To its credit, the first issue of the new Wolverine series by writer Paul Cornell, penciler Ryan Stegman, inker Mark Morales and colorist David Curiel, takes both of those huge risks. They take Wolverine out of readers’ comfort zone. Unfortunately, it doesn’t really work.

The easiest description I can come up with for this new take on the character is that Cornell’s script pulls a Superior Spider-Man on Wolverine. No, a supervillain hasn’t entered his brain and taken over (at least not that we know of), but the driving question of the series so far seems to be, “Just how far is this guy willing to go?”

The inciting incident here is something that actually happened several months ago in the previous Wolverine series (also written by Cornell): Wolverine lost his healing factor, which means that he’s no longer effectively invincible.

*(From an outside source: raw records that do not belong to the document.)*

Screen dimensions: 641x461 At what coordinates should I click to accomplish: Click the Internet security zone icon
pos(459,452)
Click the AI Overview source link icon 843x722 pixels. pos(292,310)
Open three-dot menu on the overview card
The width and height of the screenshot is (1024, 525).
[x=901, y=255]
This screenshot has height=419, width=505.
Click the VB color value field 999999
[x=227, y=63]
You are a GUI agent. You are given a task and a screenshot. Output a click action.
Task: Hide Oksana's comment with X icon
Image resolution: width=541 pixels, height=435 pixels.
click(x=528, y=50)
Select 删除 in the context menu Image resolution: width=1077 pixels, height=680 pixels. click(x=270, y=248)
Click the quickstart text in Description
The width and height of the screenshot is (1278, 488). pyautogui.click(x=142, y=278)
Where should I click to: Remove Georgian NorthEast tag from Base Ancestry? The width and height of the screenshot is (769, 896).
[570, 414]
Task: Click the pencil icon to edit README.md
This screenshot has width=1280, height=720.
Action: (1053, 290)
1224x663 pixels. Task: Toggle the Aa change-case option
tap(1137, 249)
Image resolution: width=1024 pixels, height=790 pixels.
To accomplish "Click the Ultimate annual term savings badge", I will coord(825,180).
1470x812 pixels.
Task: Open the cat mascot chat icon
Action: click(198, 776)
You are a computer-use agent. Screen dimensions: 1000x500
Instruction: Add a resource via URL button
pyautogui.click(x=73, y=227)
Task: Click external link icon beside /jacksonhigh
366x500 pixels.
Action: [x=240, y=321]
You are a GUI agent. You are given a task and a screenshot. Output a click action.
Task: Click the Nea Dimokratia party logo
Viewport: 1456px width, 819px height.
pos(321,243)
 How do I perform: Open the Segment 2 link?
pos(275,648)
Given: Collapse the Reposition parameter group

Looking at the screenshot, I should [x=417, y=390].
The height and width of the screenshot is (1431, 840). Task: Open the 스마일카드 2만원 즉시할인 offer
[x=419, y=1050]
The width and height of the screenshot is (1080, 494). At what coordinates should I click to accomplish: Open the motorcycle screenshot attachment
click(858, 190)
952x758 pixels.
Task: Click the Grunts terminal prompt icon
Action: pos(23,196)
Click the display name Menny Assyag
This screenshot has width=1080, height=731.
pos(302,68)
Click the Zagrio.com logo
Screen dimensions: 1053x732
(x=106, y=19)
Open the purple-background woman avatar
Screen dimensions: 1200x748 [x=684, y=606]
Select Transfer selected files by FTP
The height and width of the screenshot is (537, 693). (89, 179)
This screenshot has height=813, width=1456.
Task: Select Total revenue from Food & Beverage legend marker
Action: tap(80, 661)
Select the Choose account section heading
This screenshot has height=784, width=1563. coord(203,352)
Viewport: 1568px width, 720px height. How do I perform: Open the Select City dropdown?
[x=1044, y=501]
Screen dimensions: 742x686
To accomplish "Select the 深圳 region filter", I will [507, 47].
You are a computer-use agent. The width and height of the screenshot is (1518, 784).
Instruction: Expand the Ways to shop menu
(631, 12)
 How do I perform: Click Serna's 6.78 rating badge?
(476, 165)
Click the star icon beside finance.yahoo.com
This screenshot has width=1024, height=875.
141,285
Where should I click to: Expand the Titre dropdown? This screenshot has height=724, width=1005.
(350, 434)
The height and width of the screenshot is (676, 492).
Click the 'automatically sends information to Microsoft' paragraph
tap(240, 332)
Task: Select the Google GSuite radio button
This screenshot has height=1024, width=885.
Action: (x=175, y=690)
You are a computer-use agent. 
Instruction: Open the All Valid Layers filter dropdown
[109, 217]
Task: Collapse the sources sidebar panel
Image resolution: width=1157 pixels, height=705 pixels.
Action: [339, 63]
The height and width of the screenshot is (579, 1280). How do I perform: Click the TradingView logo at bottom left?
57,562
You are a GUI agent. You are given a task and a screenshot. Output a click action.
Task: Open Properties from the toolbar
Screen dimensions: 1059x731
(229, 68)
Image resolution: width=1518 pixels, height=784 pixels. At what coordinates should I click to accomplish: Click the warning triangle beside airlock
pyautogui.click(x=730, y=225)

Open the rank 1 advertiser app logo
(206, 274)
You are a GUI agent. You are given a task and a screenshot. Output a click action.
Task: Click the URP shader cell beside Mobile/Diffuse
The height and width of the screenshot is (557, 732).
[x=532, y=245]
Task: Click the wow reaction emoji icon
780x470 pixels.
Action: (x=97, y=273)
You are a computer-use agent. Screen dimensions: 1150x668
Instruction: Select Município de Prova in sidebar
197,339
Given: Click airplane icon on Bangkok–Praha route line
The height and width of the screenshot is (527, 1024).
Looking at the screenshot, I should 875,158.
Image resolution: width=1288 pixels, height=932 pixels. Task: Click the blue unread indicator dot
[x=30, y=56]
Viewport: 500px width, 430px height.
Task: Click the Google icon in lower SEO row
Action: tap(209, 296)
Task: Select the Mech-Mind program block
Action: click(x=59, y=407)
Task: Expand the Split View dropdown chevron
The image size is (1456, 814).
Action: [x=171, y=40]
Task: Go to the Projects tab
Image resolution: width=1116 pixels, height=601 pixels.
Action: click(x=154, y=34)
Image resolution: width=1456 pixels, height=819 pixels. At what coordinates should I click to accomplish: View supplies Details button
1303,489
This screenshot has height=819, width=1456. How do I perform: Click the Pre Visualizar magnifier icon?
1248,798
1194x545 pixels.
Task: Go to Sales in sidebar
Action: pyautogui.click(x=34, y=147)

That major change has turned Wolverine into a “Rogue Logan,” as the opening story arc’s title indicates, and led him to join a team of mercenaries and/or thieves working for a crime boss who goes by the name The Offer.

 

Wolverine #1

It has also driven him to start packing heat, something that inspired a bit of controversy in the buildup to this issue’s release. Wolverine’s gun definitely plays a part in the ending, which is meant to come as a huge shock to readers, but the scene where he actually decides to start carrying is fairly mundane. Now that he’s without a healing factor, he simply goes to Black Widow to help him with some target practice. He even notes that he used guns plenty of times during his time as a soldier in World War II.

And that is the ultimate downfall of this story. While it’s strangely invigorating to see Spider-Man committing heinous acts in the name of what he believes to be the greater good, for Wolverine this isn’t behavior that’s all that shocking. This looks and feels different, considering the circumstances with Wolverine’s powers, but we’ve seen Wolverine kill before. It wasn’t that long ago that he was leading a black-ops X-Men team whose entire deal was killing. He says outright that he’s used guns before. And yet all this seems clearly intended to shock.

Wolverine #1 Black Widow

Even the shock of Wolverine working for a crime boss is dulled by what seems to be an obvious ploy on Logan’s part to get to Sabretooth somehow. Wolverine going undercover is also something we’ve seen him do. The trouble with the question “Just how far will he go?” is that Wolverine has already gone there.

Stegman matches the extreme feel of the story with an extreme take on the art. While it’s really nicely crafted (and Morales’ inks and Curiel’s colors complement it well), it’s exaggerated to the point of what seems like parody. The take on Logan I’m most reminded of is when Darick Robertson drew him in the infamous crossover with Garth Ennis’ Punisher back in 2002. That story wasn’t particularly complimentary toward the old Canucklehead (he was shot in the genitals, had his face torn off, and run over with a steamroller), and this one isn’t either. The Logan who wears a crazy look on his face and says “Q.E.D and ipso fatso” isn’t the same mature, intelligent and even occasionally tender guy who’s been heading up the Jean Grey school over the past few years.

In that sense, the new Wolverine #1 is certainly a shakeup, but in the end, it feels a bit like a regression.